Abstract

Vibrotactile intensity-discrimination thresholds for sinusoidal stimuli applied to the thenar eminence of the hand declined as a function of practice. However, improvement was confined to the tactile information-processing channel in which learning had occurred. Specifically, improvements in performance with training within the Pacinian-corpuscle (PC) channel with a 250-Hz stimulus failed to transfer to performance within the rapidly adapting (RA) nerve fiber channel and the slowly adapting Type I (SA I) nerve fiber channel with a 20-Hz stimulus; similarly, improvements in performance with training within the RA/SA I channels failed to transfer to the PC channel.
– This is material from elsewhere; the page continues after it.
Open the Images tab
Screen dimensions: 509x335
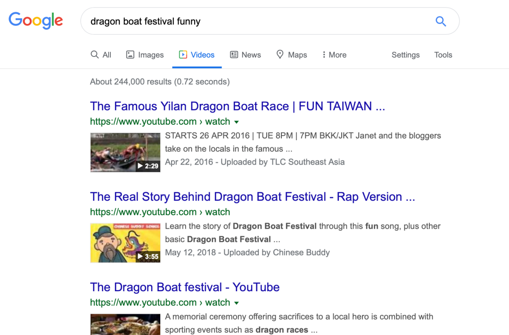point(145,55)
The hypothesis that tactile intensity-discrimination learning involves changes in sensory processes rather than the acquisition of the general skills required to perform the intensity-discrimination task is supported by the finding that improvements in performance with practice did not transfer to the untrained contralateral hand and by the finding of no transfer of training across channels. Within the PC channel, improvements in intensity discrimination with training transferred from the training intensity level (20-dB SL) to an untrained intensity level (10-dB SL), showing that learning within the PC channel under a specific stimulus condition can generalize to another stimulus condition provided both stimuli are processed by the PC channel. The finding that intensity-discrimination training, which resulted in a substantial reduction in the intensity difference limen, had no effect on the slope of the sensation-magnitude function suggests that tactile intensity-discrimination learning results primarily from a progressive reduction in neural noise over the course of training.